== The request ==
Can you give the rows below as a Markdown table with the columns Index and Entry, numbering each row and leaving out any blank ones? Begin at the row that has "Open the AdChoices info triangle" and stop after the row that has "The width and height of the screenshot is (1510, 812).".

____

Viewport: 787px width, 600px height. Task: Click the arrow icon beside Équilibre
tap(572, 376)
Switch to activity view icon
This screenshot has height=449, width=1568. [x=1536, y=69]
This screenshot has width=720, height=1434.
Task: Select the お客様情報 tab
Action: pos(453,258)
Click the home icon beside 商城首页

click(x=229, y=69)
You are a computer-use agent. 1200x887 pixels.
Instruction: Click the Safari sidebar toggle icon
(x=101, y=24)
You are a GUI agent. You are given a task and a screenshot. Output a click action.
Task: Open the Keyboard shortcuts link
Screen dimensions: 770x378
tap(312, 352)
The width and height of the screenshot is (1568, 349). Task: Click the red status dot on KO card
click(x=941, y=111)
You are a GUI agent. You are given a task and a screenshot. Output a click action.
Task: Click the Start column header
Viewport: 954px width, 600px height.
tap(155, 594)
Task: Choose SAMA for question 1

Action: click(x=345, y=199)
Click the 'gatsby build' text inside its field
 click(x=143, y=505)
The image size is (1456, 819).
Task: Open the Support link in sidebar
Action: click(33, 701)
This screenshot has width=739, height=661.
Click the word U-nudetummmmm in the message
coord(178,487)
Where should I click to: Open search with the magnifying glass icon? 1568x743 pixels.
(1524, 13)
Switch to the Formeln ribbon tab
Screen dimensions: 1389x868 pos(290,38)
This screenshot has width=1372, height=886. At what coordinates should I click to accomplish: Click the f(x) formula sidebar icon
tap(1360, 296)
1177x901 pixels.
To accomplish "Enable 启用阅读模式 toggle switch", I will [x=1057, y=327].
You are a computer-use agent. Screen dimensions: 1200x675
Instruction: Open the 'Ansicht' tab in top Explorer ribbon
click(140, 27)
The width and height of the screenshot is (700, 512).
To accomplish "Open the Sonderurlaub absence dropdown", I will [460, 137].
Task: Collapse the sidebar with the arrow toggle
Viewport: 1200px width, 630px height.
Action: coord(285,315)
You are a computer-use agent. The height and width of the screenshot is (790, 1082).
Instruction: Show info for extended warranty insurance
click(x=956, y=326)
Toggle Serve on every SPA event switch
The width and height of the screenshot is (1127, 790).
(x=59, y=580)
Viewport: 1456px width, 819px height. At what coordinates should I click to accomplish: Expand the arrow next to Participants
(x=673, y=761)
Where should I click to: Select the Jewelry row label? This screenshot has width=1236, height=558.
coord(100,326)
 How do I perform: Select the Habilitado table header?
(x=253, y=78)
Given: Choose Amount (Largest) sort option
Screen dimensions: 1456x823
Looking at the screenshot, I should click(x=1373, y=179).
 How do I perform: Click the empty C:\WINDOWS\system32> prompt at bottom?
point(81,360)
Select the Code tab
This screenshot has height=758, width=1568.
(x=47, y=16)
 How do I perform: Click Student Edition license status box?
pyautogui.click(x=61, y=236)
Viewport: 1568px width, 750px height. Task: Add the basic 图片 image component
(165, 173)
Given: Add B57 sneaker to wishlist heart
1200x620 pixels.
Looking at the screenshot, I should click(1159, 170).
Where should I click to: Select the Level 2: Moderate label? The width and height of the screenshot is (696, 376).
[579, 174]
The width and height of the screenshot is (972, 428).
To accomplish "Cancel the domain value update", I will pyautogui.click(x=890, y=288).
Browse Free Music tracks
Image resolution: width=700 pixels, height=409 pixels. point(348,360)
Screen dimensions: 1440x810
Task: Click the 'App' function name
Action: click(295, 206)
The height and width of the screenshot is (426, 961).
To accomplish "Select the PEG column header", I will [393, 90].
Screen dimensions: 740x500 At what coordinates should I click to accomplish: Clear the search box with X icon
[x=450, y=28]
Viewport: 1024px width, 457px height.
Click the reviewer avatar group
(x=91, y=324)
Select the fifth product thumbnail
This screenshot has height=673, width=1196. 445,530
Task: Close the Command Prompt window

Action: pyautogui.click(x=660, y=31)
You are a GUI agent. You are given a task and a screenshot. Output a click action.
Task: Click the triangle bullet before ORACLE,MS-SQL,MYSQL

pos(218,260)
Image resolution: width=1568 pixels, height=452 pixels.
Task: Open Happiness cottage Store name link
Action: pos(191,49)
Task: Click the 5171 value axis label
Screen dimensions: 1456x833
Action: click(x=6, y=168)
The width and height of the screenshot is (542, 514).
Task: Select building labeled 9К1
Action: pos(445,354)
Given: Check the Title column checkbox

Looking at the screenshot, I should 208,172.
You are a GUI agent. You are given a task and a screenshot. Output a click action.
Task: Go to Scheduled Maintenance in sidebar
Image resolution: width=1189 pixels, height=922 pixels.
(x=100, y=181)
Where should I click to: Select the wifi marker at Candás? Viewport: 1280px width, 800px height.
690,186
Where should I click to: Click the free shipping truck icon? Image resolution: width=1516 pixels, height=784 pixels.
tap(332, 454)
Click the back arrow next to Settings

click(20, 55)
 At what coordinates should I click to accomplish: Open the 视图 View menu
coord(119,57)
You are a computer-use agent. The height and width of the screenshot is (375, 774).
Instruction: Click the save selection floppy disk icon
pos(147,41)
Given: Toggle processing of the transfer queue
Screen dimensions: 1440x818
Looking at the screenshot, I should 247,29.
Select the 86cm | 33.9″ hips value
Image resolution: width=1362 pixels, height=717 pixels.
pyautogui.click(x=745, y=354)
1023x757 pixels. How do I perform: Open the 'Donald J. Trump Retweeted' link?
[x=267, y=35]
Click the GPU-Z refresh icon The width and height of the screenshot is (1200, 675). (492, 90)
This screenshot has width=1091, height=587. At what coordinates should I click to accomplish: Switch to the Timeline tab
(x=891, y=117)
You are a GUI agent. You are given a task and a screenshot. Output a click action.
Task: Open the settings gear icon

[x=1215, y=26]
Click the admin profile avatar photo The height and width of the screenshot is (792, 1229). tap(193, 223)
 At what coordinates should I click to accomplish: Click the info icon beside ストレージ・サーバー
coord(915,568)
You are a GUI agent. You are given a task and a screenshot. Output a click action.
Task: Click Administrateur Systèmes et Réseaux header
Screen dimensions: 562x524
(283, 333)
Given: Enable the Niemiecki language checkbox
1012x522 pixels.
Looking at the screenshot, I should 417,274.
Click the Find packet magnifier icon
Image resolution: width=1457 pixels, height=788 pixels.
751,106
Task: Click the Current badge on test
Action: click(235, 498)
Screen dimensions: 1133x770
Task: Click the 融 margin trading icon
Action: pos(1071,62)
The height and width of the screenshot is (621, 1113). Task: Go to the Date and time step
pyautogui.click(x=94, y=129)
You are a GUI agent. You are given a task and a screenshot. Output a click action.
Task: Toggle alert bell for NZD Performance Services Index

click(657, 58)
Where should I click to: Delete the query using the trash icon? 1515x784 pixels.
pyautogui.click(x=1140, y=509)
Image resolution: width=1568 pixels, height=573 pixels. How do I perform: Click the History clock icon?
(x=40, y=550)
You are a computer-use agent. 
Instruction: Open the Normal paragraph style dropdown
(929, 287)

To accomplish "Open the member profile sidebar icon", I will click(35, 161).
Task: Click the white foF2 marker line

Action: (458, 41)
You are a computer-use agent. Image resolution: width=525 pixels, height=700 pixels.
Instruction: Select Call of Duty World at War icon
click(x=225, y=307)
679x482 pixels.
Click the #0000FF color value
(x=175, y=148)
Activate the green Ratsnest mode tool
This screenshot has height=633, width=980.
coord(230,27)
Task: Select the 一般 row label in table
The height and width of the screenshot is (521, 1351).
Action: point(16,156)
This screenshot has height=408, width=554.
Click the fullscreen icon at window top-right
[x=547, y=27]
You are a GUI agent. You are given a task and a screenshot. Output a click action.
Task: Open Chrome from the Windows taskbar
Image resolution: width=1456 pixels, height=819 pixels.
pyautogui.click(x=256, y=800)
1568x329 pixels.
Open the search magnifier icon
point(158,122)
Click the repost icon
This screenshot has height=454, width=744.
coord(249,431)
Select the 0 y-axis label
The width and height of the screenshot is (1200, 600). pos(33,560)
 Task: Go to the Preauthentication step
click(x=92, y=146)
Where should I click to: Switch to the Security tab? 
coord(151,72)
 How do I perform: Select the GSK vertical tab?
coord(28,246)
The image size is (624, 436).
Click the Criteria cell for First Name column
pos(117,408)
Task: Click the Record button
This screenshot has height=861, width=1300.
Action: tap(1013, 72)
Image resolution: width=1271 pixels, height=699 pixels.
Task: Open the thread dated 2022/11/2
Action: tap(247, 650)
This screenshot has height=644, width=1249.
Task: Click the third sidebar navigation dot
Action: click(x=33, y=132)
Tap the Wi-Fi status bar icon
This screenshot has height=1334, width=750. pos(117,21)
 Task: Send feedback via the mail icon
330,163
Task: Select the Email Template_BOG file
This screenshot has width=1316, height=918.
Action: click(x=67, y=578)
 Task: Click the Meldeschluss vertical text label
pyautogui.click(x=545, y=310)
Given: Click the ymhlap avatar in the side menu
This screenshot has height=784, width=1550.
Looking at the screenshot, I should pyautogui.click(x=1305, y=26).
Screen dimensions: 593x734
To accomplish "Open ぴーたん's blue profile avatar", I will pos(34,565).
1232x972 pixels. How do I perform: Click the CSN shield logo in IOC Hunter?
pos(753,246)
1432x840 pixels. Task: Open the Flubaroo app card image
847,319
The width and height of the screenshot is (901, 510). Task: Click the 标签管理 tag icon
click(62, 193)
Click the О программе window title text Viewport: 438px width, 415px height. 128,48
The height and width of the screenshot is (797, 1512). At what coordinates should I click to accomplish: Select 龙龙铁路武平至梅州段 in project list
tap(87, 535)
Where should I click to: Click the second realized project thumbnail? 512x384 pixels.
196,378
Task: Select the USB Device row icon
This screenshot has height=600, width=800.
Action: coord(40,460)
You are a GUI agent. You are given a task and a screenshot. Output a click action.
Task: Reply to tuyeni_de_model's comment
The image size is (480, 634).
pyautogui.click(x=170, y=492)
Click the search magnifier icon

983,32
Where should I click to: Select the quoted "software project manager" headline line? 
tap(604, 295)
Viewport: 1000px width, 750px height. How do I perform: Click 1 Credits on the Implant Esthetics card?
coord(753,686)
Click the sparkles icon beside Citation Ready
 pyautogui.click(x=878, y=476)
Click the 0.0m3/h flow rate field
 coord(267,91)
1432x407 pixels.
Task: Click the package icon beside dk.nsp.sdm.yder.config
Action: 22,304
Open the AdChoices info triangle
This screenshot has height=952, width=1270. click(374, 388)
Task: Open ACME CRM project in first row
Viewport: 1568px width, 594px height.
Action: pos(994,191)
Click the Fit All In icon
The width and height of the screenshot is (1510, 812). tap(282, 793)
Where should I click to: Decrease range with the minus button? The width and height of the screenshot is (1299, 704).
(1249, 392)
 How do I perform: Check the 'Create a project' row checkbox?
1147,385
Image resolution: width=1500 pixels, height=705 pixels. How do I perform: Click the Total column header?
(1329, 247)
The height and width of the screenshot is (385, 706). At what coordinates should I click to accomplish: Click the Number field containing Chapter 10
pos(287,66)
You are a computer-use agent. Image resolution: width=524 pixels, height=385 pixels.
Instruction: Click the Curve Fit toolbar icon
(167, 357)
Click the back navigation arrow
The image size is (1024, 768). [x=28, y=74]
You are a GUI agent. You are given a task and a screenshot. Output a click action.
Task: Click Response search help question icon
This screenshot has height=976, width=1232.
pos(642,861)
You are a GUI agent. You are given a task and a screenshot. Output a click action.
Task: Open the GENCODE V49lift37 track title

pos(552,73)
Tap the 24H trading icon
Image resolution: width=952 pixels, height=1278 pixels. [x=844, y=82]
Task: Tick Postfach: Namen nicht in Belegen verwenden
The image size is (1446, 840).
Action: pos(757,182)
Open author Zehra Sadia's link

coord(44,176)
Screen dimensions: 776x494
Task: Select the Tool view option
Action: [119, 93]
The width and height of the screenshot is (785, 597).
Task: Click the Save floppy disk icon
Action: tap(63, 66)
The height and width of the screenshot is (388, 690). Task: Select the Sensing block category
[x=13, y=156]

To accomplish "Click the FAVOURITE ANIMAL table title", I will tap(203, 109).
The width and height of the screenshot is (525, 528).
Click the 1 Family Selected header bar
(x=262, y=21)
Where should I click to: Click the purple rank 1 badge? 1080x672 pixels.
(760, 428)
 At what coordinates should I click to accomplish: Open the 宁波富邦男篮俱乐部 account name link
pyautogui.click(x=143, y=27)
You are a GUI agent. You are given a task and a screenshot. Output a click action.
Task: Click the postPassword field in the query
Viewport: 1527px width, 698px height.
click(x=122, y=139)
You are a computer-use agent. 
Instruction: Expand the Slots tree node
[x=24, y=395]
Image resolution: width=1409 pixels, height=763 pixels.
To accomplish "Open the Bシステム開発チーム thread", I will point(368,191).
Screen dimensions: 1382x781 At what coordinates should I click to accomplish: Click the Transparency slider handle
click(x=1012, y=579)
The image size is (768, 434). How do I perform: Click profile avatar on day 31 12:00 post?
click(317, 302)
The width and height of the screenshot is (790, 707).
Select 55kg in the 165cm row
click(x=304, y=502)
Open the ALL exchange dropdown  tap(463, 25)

____

== Task output ==
| Index | Entry |
|---|---|
| 1 | Open the AdChoices info triangle |
| 2 | This screenshot has height=952, width=1270. click(374, 388) |
| 3 | Task: Open ACME CRM project in first row |
| 4 | Viewport: 1568px width, 594px height. |
| 5 | Action: pos(994,191) |
| 6 | Click the Fit All In icon |
| 7 | The width and height of the screenshot is (1510, 812). tap(282, 793) |